Além disso, ao interferir em resultados de concurso fora dos estritos limites possíveis, não se estará apenas beneficiando um candidato, mas simultaneamente prejudicando outros.
There´s no such thing as a free lunch, notabilizou Milton Friedman. (A parábola leva em conta restaurantes que forneciam refeições gratuitas, mas salgadas. O lucro vinha da venda de bebidas!). Ao se prestigiar uma visão distinta, trazida a juízo por um candidato, estar-se-á simultaneamente prejudicando um outro, malgrado ele (o concorrente) tenha sido, sob os critérios de correção a todos aplicados, melhor posicionado no concurso.
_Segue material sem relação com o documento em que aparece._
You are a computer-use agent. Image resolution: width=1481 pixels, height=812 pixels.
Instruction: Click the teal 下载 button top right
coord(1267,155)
Já decidimos assim nesta 5ª Câmara de Direito Público:
CONCURSO PÚBLICO - PROCURADOR DO ESTADO - PROVA OBJETIVA - ANULAÇÃO DE QUESTÃO - INVIABILIDADE - AUSÊNCIA DE FUGA DO EDITAL OU ERRO GROSSEIRO - LIMITES À ATUAÇÃO JUDICIAL - AUTOCONTENÇÃO.
Todo ato administrativo é passível de questionamento judicial: não há veto apriorístico ao direito de ação (art. 5º, inc. XXXV, da CF). Daí não se tira, porém, a aptidão do Poder Judiciário para se colocar na posição de administrador, como se fosse necessariamente mais sábio ou altruísta, censurando por valoração diferente do fato ou do direito as opções dos demais Poderes.
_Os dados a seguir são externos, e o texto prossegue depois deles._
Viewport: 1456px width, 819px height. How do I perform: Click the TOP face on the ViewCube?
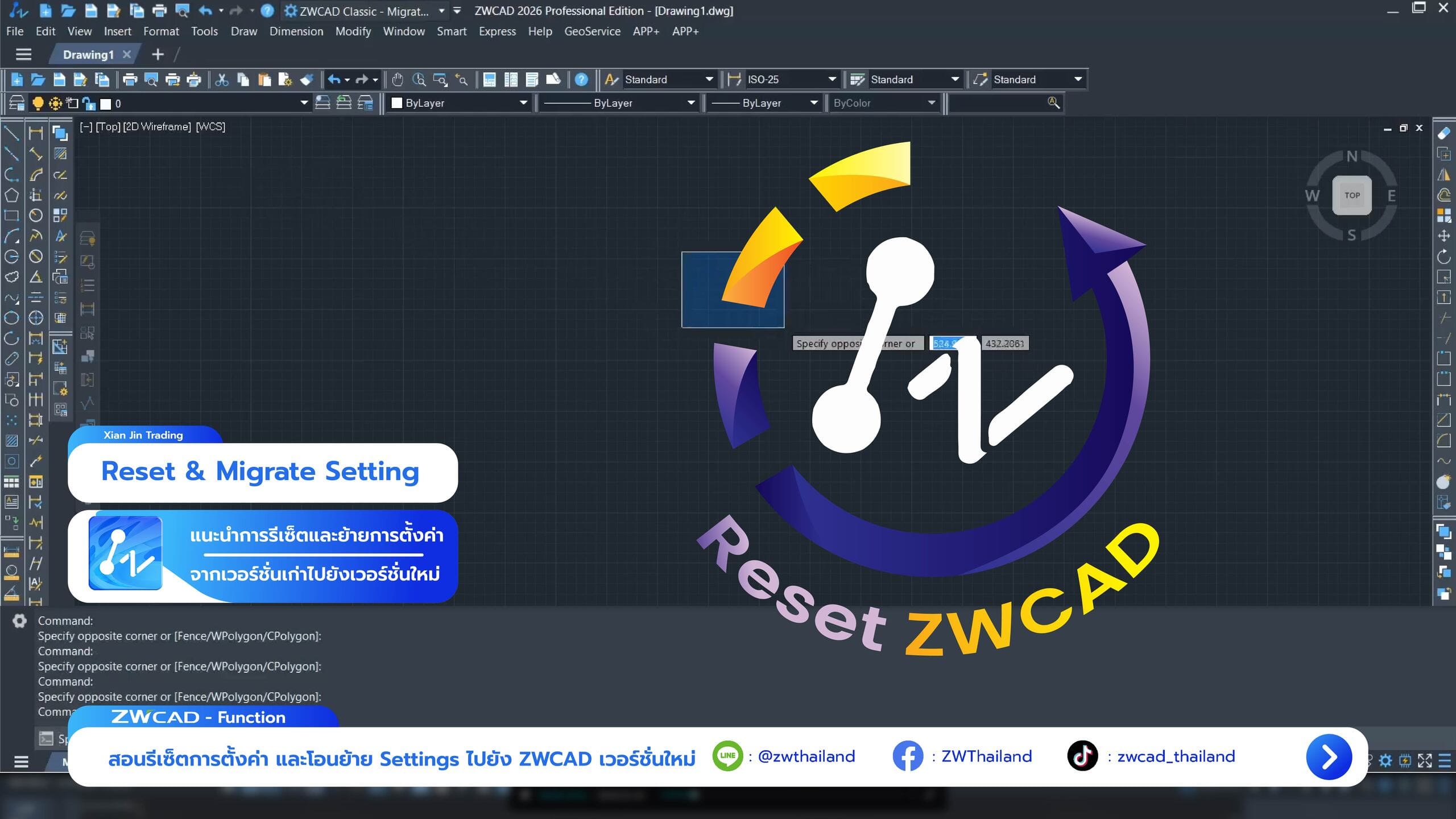coord(1352,196)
Além das lícitas escolhas que cabem notadamente ao Executivo no campo dos atos discricionários, há atos vinculados que não indicam antecipadamente uma solução unívoca, haja vista o emprego de conceitos juridicamente indeterminados. A correção de uma prova de concurso público é missão administrativa. Não que exista potestatividade na outorga de notas. Trata-se de reconhecer que em campo sujeito a interpretações (notadamente em provas de concursos na área do direito) dificilmente se alcançarão respostas alheias a polêmicas.
Há necessidade de autocontenção do Judiciário, ou se trasladará para os tribunais a tarefa de fixação dos resultados dos certames. Foi a posição assumida pelo STF em repercussão geral, ainda que se possam ressalvar as avaliações quanto à fuga dos temas editalícios e os caminhos desarrazoados (que se aproximem da teratologia).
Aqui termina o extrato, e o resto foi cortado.